We will illustrate the use of Monte Carlo integration via a simple normal-normal example where observations are iid normal, ie. \[ y_1,\ldots,y_n|\theta \sim N(\theta,1) \] and the prior information regarding \(\theta\) is \[ \theta \sim N(0,1) \]
set.seed(23235)
n = 10
thetatrue = 1
y = rnorm(n,thetatrue,1)
ybar = mean(y)
ybar
## [1] 1.350405
In this simple case, all computations can be done in analytical form. More precisely, it is easy to see that the sampling distribution of the sample mean \({\bar y}_n=\sum_{i=1}^n y_i\), given \(\theta\), is \[ {\bar y}_n|\theta \sim N(\theta,1/n) \] while the prior predictive of \({\bar y}_n\) is \[ {\bar y}_n \sim N\left(0,\frac{n+1}{n}\right) \] Similarly, the posterior distribution of \(\theta\) given \({\bar y}_n\) is also Gaussian: \[ \theta | {\bar y}_n \sim N\left(\frac{n}{n+1}{\bar y}_n,\frac{1}{n+1}\right) \] and the posterior predictive of \(y_{n+1}\) is \[ p(y_{n+1}|{\bar y}_n) \sim N\left(\frac{n}{n+1}{\bar y}_n,\frac{n+2}{n+1}\right) \]
par(mfrow=c(1,1))
yy = seq(-5,5,length=100)
plot(yy,dnorm(yy,0,sqrt((n+1)/n)),type="l",ylab="Density",xlab=expression(bar(y)))

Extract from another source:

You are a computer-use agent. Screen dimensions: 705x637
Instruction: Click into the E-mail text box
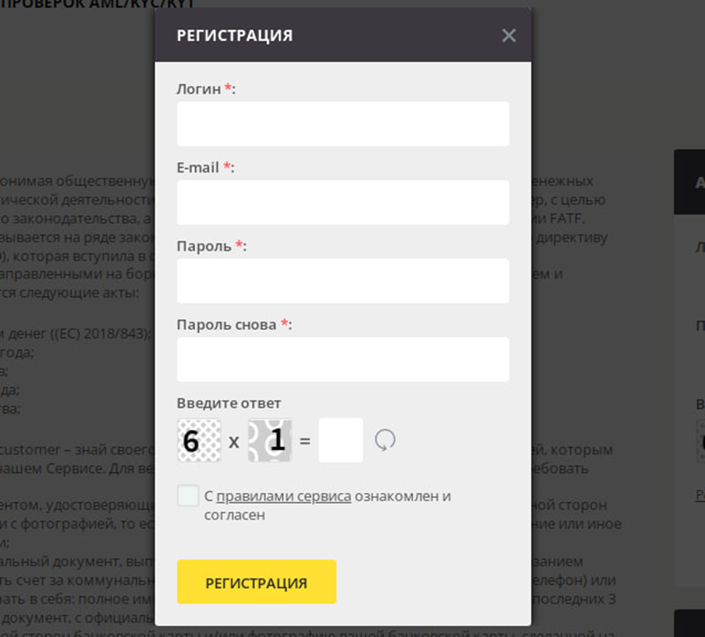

legend("topleft",legend=c("Model",expression(y[i]~"|"~theta %~%N(theta,1)~i==list(1,...,n)),expression(bar(y)%~%N(0,1/n))))
legend("topright",legend=c("Prior",expression(theta %~%N(0,1))))
title(substitute(paste("Prior predictive of ",bar(y)," (n = ",n,")",sep=""),list(n=n)))
points(ybar,0,col=2,pch=16,cex=1)
m = n/(n+1)*ybar
sd = sqrt(1/(n+1))
tt = seq(m-5*sd,m+5*sd,length=100)
plot(tt,dnorm(tt,m,sd),xlab=expression(theta),ylab="Density",type="l")
points(thetatrue,0,col=2,pch=16,cex=1)
title(expression('Posterior of ' ~ theta))
m = n/(n+1)*ybar
sd = sqrt((n+2)/(n+1))
yy1 = seq(m-10*sd,m+10*sd,length=1000)
plot(yy1,dnorm(yy1,m,sd),xlab=expression(y[n+1]),ylab="Density",type="l")
lines(yy1,dnorm(yy1,0,2),col=2)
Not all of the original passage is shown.